0
votes

I am extracting image matrices using opencv from a desktop application screenshot and using tesseract to read the cropped images. For instance, if you refer to the images below, Tesseract extracts "Relationship" image to be R’e‘auunshwp and member as Mamba!

Is the quality of attaching image too low for tesseract? What can I do to improve it?

enter image description here enter image description here

UPDATE

I used the following code to resize image, which improved OCR quality. But, how do I calculate what would be 300DPI and then how do I ensure that the aspect ratio of the image remains the same at the scale?

    Mat resizedMat = new Mat();
    Size sz = new Size(mat.rows()*10,mat.cols()*10);
    Imgproc.resize(mat,resizedMat,sz);
3

3 Answers

3
votes

Resolution is too low. Try rescaling to 300DPI.

1
votes

As nguyenq said, you should rescale your image, because tesseract struggles to scan low quality images.

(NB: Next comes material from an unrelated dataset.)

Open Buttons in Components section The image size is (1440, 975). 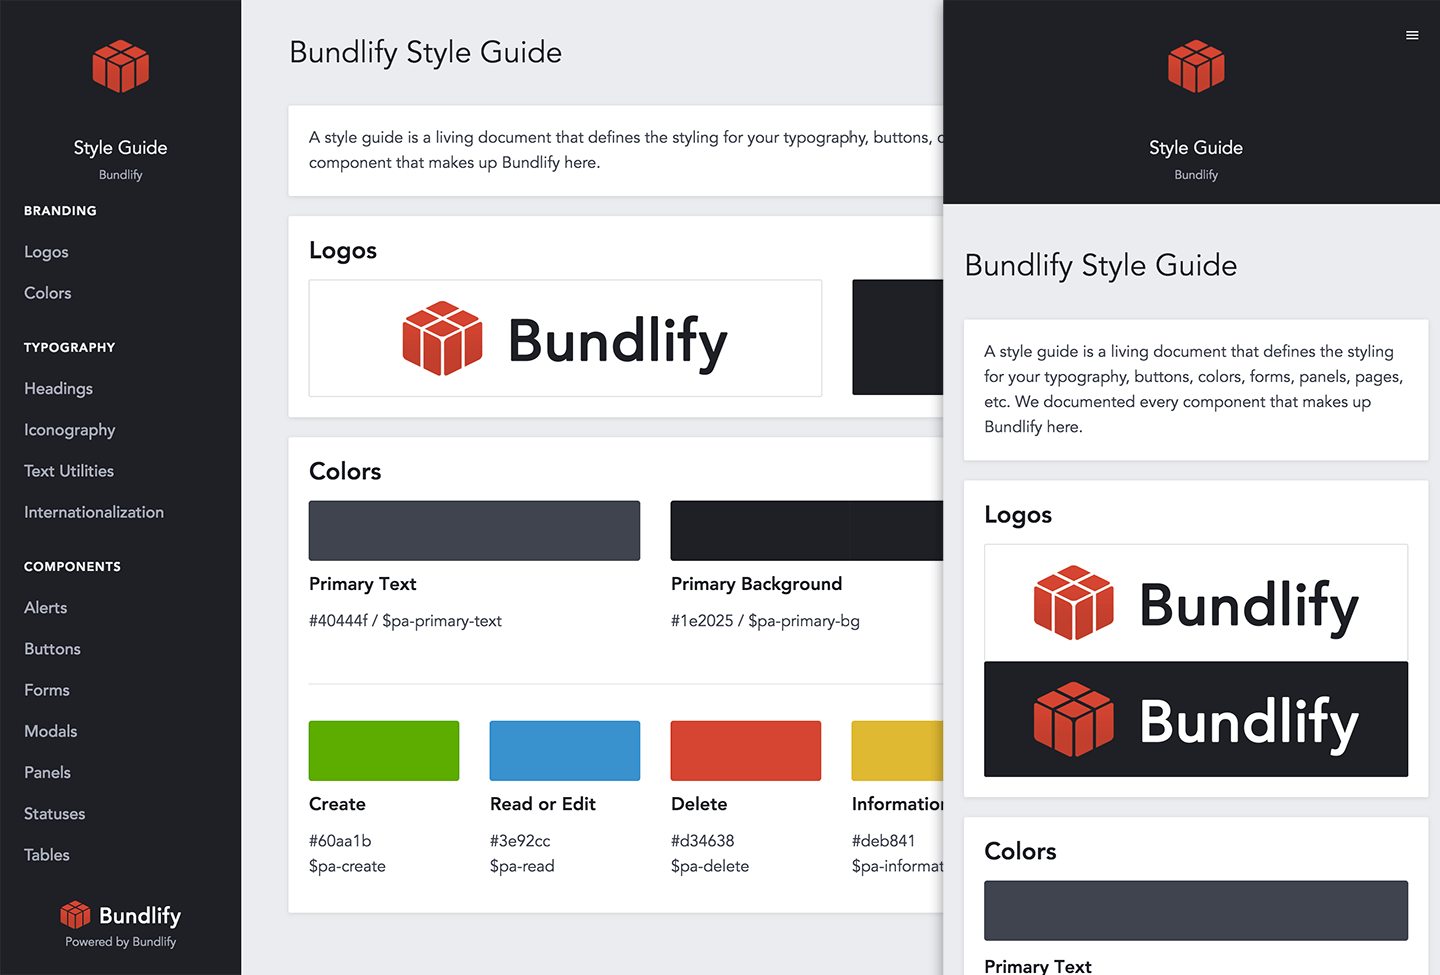point(52,649)
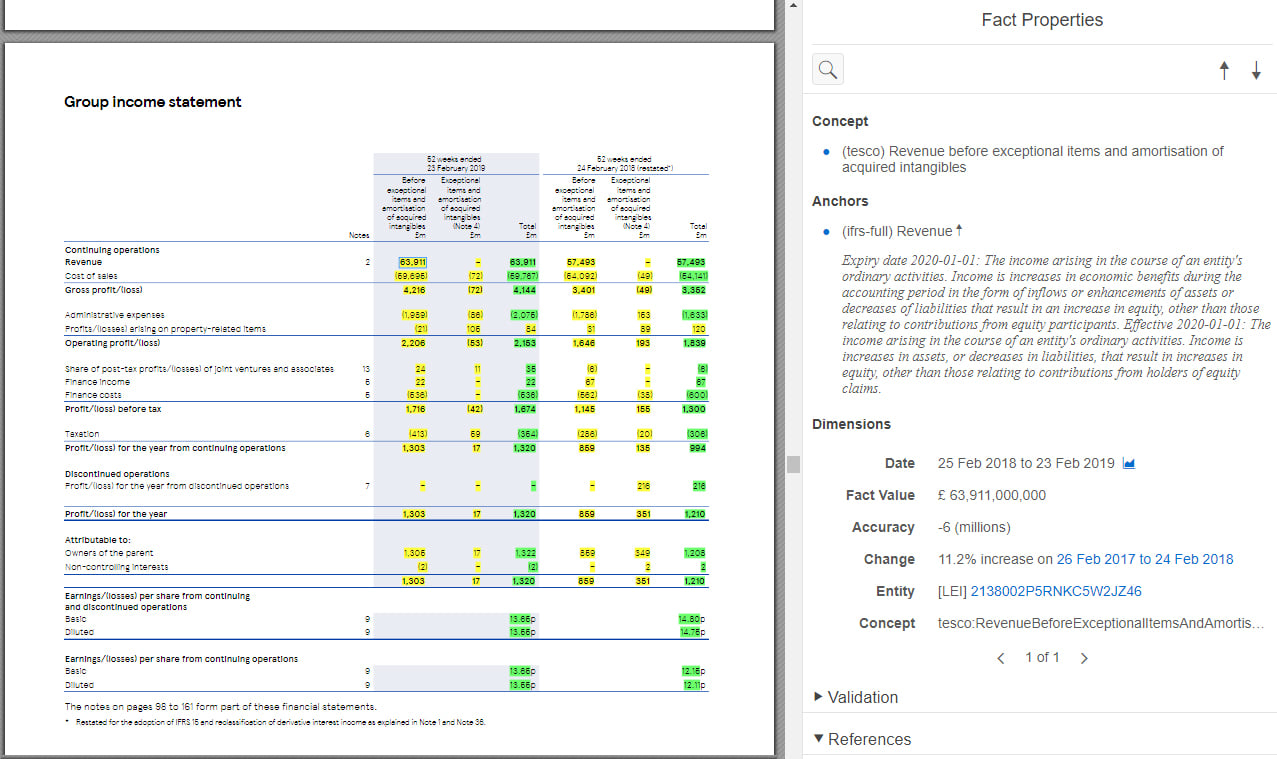Open the chart icon beside the Date dimension

point(1128,463)
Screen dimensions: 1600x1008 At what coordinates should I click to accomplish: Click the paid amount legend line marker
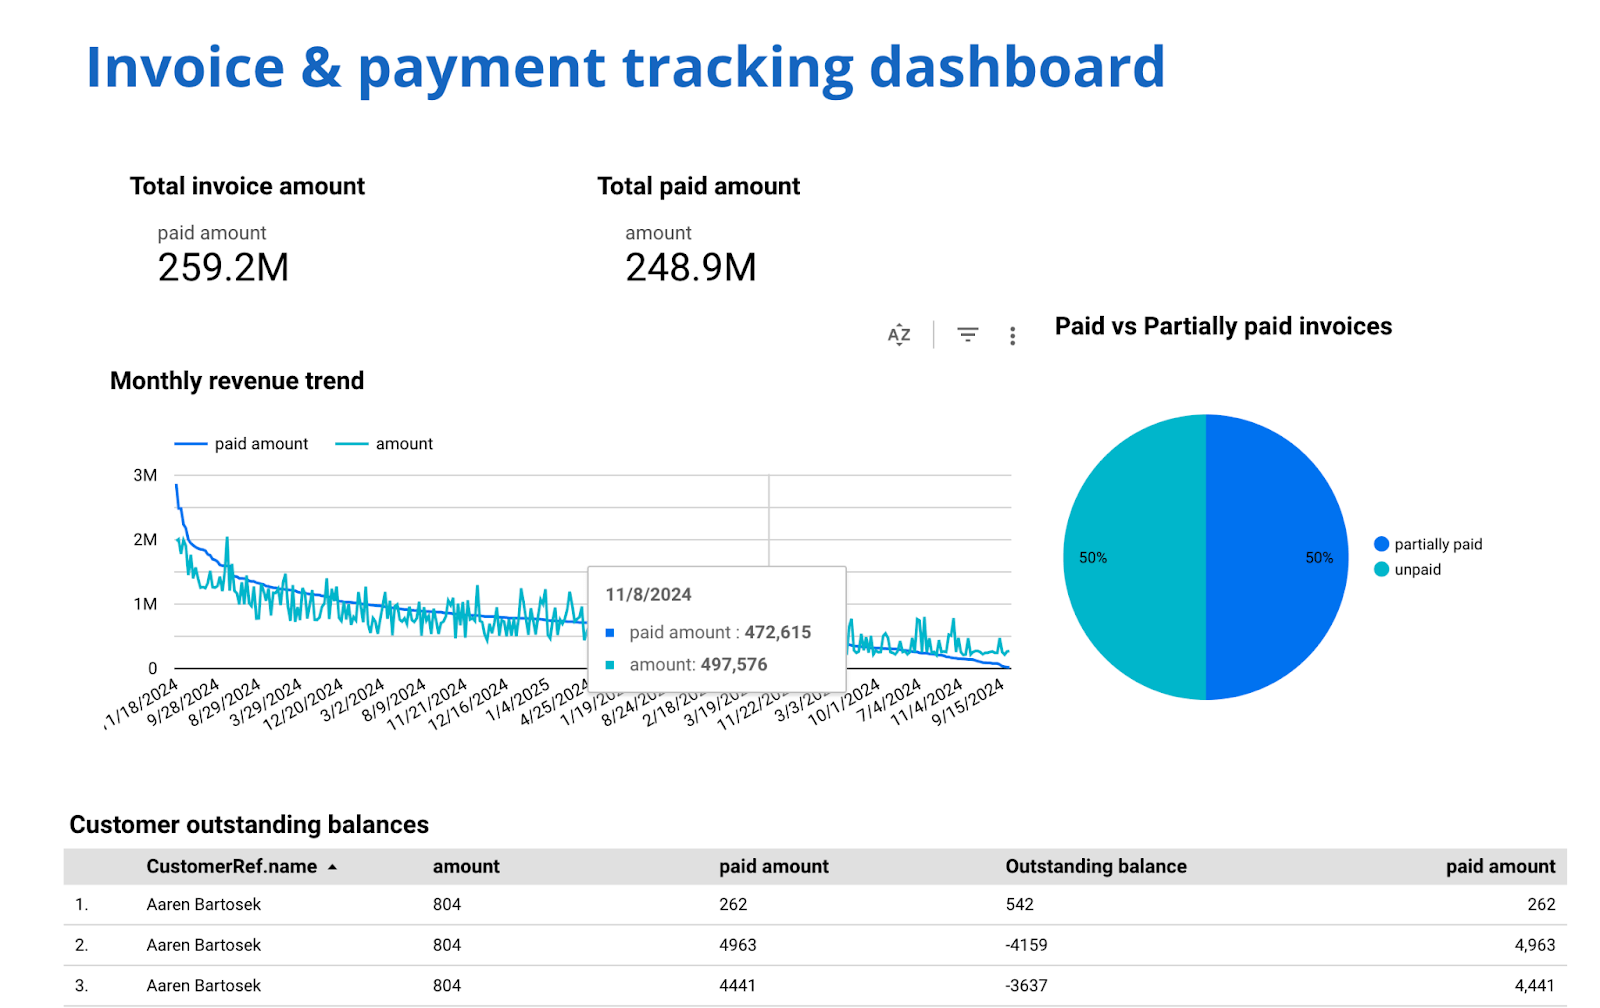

I answered a similar question HERE for another person, you should try to do the same. Increase your image size by 200-400%, if only this does not help, do some blurring and then threshold.

1
votes

I finally solved it with this code, using OpenCV -

Mat resizedMat = new Mat();
double width = mat.cols();
double height = mat.rows();
double aspect = width / height;
Size sz = new Size(width * aspect * 2, height * aspect * 2);
Imgproc.resize(mat, resizedMat, sz);